Over the course of my lifetime the library has been refuge, magic carpet, and sanctuary.
Like most, my first experience was the school library, with a careful lecture from the librarian not to crack spines, dog ear pages, or write in books. I still cringe when I see others do this. She demonstrated how to use brightly colored sticks to mark the shelf, in order to return the book to its proper spot. She became one-in a long line of many-who helped me find both books and my way.
The library was an introduction to a new world; a world with sober, loving parents, warm rooms and close friends. While my mother did instill a love of reading, we often moved to follow work or avoid HRS. Consequently, my friends were found in Green Gables, Narnia, E. Nesbitt and Burnett’s England, and motoring with the Bobbsey Twins.
Eventually, I settled in LA with my father, and there discovered the Grand Central Library. To a little girl from a one room apartment in the slums, the building was quiet, austere, yet welcoming. It was there I was introduced to world religion and knitting. Both things would shape my life forever. The library gave some a safe place to go. It kept me away from troubles on the street and reminded me that there was more available than what I saw everyday.

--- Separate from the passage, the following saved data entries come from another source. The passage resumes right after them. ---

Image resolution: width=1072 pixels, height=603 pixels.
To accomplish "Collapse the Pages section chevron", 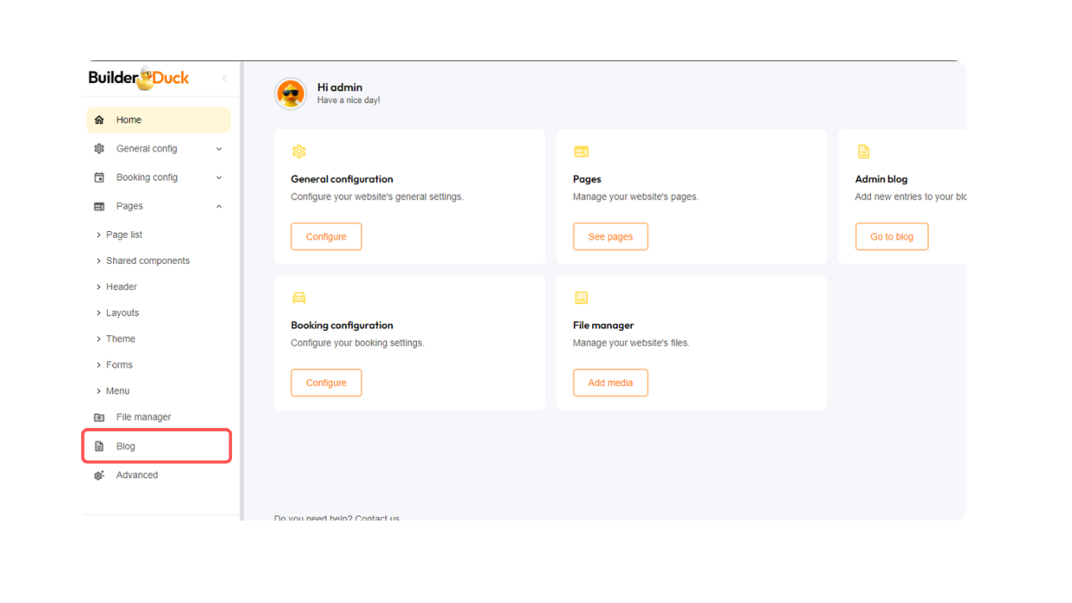I will pyautogui.click(x=219, y=206).
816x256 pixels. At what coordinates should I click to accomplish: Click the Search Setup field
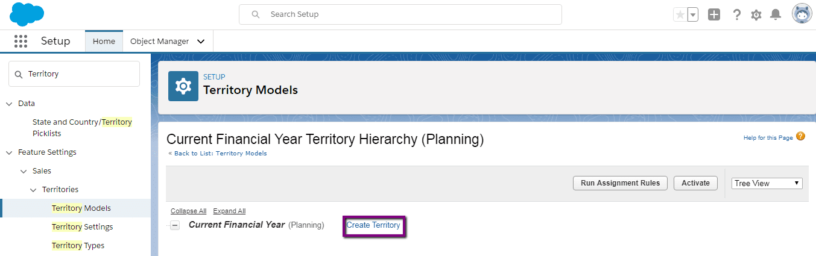(x=400, y=14)
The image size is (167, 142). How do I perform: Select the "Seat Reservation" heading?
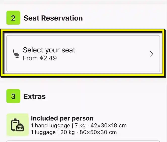click(x=53, y=18)
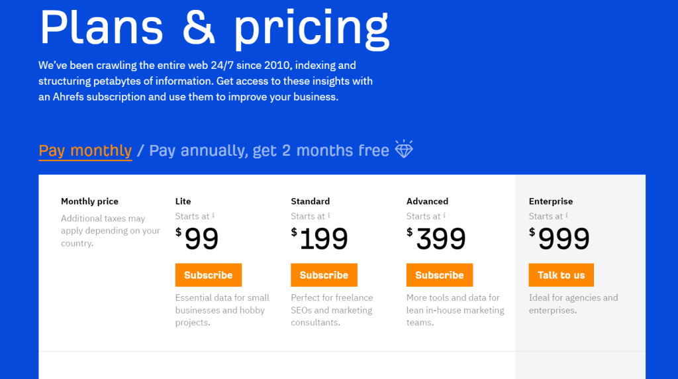
Task: Click the $199 Standard price
Action: click(x=319, y=239)
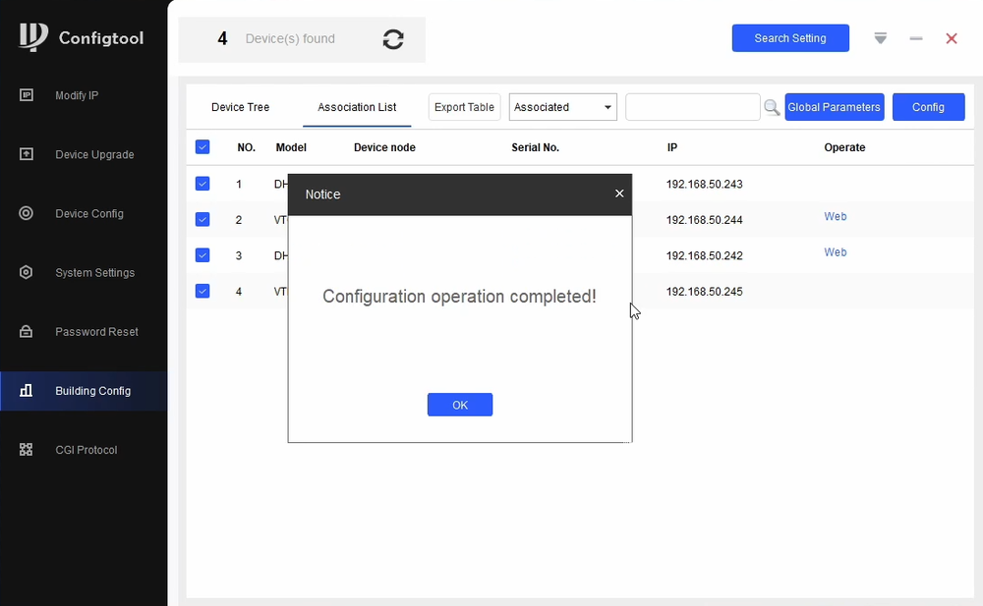
Task: Switch to the Device Tree tab
Action: (x=240, y=107)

Time passed and the State declared me emancipated, so I moved out. Only to discover that while I knew my parent’s house wasn’t normal, I didn’t know what was. Again, the library and a wise librarian came to my rescue.
I married and divorced. Eventually, my daughter and I formed a Saturday ritual of going to the library together. She would look for books that I would sit and read to her before bed each night, and I would study books on single parenting, careers, money and cooking. Even though she was too young to grasp the entire story, I couldn’t resist introducing her to the illustrations in my old favorite, Pagoo the hermit crab. We checked that book out many, many times.
When my daughter suddenly died weeks before her third birthday, I went back to the library. There I found answers from authors such as Kushner and books like “Are you weeping with me God?” And old friends, including Emily of New Moon, whose world hadn’t suddenly stopped and whose life hadn’t been shattered. I discovered both solace and strength from biographies and, when it all hurt too much, I escaped into other worlds with fiction.
Today, in a little town in the Midwest, I see mostly people at the computers when I go to the library. I still find answers in the stacks… “What Not to Wear”, “40 over 40” and “The Number”. My husband and I both have typical American jobs filled with stress, he relaxes with workouts and TV, and I escape with Coulter, Quick, Patterson, and Peters. My bus ride to work is relaxing due to an audio book downloaded from the library website and some knitting. When it comes time to pay taxes, I pay willingly, picturing that money as firemen, police, traffic signals, and life-changing, life-saving libraries.